### YOUR OBJECTIVE
Please format the entries as a numbered list, from the line containing "Select the orange" through the end of the entries, with blank lines left out.

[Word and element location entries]

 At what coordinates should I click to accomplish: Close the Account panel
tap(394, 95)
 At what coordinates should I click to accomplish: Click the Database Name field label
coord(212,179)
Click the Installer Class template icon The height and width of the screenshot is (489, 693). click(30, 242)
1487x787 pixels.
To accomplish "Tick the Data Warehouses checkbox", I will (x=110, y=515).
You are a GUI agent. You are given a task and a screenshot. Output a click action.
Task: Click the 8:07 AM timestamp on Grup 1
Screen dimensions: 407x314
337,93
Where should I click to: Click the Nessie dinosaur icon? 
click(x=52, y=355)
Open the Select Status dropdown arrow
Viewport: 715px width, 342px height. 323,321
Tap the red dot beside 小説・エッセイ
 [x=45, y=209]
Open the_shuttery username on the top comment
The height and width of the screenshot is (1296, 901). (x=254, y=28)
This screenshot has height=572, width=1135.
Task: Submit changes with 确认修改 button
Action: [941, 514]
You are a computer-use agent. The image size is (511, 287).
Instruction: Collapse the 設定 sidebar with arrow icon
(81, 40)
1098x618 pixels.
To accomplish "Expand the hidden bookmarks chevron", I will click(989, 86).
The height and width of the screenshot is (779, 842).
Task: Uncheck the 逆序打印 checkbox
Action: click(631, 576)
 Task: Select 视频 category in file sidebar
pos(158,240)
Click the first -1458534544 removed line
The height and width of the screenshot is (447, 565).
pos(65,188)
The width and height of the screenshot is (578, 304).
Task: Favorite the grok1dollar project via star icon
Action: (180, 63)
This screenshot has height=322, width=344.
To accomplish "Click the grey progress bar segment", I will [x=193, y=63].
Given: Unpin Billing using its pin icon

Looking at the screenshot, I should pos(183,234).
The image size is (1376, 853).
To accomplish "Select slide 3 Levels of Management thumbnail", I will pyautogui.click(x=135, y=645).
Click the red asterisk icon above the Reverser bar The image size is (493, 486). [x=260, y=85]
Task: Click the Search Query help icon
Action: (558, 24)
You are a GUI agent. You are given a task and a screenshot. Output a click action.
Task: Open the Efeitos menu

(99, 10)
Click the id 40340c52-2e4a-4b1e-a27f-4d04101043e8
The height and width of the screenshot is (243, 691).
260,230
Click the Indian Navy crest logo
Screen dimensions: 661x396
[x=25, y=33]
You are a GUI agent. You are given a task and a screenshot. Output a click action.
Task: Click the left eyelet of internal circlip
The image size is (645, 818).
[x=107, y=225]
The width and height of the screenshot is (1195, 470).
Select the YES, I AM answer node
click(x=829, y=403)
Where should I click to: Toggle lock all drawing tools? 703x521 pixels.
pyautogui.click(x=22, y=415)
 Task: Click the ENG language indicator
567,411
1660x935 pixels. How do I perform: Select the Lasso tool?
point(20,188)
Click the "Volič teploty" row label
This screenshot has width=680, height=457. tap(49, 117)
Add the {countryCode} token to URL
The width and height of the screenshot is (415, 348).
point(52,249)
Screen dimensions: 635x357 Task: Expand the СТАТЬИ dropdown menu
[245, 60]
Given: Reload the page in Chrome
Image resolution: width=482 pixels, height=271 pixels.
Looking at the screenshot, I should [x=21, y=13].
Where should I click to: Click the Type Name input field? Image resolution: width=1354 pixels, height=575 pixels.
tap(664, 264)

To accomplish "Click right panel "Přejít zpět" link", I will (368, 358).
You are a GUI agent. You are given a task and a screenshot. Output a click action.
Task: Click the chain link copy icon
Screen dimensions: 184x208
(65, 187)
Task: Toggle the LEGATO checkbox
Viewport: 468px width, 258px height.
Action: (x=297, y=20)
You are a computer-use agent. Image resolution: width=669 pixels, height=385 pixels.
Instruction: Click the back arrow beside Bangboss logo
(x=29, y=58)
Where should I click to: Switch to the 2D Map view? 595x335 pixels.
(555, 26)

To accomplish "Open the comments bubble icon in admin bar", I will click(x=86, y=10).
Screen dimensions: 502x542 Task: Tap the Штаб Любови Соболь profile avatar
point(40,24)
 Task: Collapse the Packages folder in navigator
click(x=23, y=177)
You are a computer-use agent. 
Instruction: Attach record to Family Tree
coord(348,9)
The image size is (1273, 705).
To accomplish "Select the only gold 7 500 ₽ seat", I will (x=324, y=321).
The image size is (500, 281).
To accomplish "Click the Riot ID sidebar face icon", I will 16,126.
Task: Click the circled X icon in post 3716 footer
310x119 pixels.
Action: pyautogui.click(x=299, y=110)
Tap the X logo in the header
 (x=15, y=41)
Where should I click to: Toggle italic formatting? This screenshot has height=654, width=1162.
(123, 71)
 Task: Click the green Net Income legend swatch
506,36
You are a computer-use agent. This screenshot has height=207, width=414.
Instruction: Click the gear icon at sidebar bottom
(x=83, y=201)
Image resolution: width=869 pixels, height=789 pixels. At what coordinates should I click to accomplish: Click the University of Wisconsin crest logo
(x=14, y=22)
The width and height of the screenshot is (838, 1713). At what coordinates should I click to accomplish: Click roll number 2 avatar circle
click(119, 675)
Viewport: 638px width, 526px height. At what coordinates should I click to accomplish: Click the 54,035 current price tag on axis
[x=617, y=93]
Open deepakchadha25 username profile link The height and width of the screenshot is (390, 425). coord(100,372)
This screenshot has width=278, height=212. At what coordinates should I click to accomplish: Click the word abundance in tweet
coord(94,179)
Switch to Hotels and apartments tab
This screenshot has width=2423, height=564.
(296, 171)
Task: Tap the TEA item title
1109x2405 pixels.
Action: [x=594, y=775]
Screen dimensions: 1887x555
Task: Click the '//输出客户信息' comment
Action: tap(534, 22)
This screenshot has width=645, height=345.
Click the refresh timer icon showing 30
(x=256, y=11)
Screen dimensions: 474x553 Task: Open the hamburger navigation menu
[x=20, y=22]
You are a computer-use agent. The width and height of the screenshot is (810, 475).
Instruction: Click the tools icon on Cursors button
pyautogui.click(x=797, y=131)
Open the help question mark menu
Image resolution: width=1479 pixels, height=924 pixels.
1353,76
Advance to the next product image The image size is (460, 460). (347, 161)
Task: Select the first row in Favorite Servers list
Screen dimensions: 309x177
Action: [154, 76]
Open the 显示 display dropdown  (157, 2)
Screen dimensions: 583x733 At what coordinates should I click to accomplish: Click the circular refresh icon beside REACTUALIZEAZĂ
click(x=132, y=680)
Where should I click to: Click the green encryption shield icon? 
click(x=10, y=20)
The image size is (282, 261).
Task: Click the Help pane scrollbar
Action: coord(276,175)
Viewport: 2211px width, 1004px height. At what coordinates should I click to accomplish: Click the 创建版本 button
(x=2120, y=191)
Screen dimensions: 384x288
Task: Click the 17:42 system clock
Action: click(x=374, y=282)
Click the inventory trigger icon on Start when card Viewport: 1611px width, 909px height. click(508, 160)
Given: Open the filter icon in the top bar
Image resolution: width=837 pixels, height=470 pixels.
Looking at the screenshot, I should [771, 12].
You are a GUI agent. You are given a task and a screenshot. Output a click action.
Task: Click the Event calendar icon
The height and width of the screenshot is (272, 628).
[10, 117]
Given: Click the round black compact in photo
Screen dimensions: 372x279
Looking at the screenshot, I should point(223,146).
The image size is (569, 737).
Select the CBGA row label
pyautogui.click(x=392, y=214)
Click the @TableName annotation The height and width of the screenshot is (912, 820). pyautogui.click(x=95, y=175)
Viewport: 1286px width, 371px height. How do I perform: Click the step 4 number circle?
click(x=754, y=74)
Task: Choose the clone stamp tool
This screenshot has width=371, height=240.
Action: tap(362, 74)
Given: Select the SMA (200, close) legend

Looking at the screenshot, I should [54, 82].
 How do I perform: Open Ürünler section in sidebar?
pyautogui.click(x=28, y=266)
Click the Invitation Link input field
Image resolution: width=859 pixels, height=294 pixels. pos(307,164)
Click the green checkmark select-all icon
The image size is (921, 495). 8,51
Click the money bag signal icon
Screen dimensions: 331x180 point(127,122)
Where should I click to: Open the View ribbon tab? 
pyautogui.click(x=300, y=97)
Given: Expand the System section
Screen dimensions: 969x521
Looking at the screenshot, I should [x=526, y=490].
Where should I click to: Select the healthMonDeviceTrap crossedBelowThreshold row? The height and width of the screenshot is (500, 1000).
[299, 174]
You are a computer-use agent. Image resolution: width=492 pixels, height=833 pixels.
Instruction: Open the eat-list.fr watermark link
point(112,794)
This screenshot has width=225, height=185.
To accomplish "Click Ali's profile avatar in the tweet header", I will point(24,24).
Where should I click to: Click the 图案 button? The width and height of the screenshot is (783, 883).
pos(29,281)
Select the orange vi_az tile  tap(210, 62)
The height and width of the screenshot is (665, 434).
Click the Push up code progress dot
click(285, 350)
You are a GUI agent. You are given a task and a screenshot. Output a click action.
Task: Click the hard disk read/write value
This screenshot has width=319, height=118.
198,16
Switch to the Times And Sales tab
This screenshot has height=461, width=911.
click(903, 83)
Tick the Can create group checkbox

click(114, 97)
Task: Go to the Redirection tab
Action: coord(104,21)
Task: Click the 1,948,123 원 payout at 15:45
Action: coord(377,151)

### TASK RESPONSE
1. Select the orange vi_az tile  tap(210, 62)
2. The height and width of the screenshot is (665, 434).
3. Click the Push up code progress dot
4. click(285, 350)
5. You are a GUI agent. You are given a task and a screenshot. Output a click action.
6. Task: Click the hard disk read/write value
7. This screenshot has width=319, height=118.
8. 198,16
9. Switch to the Times And Sales tab
10. This screenshot has height=461, width=911.
11. click(903, 83)
12. Tick the Can create group checkbox
13. click(114, 97)
14. Task: Go to the Redirection tab
15. Action: coord(104,21)
16. Task: Click the 1,948,123 원 payout at 15:45
17. Action: coord(377,151)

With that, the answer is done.